TASK DESCRIPTION. Return each line of the listing below that contains the string "pixels", copying those lines in full.

SUPPLIED MATERIAL.
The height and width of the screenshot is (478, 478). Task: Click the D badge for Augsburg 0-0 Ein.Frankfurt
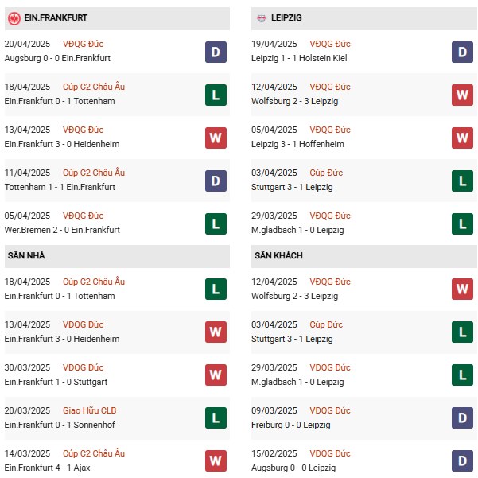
...
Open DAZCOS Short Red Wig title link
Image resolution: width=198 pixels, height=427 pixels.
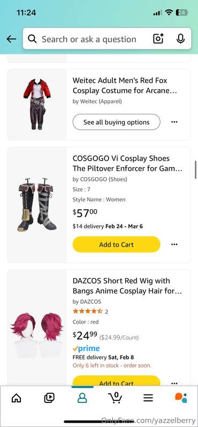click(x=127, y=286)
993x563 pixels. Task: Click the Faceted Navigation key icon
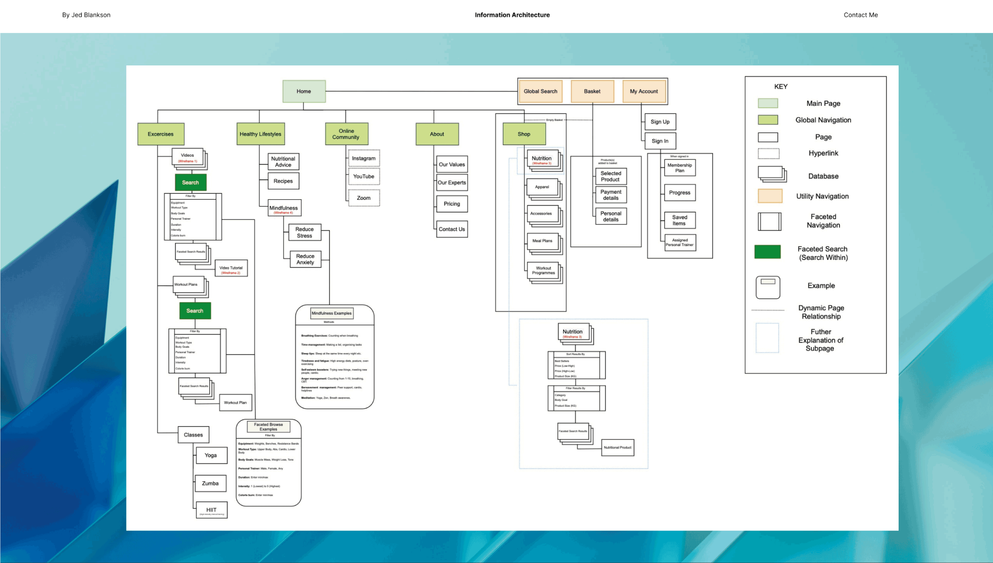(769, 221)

RESULT.
Image resolution: width=198 pixels, height=427 pixels.
993x563 pixels. Task: Click the Faceted Navigation key icon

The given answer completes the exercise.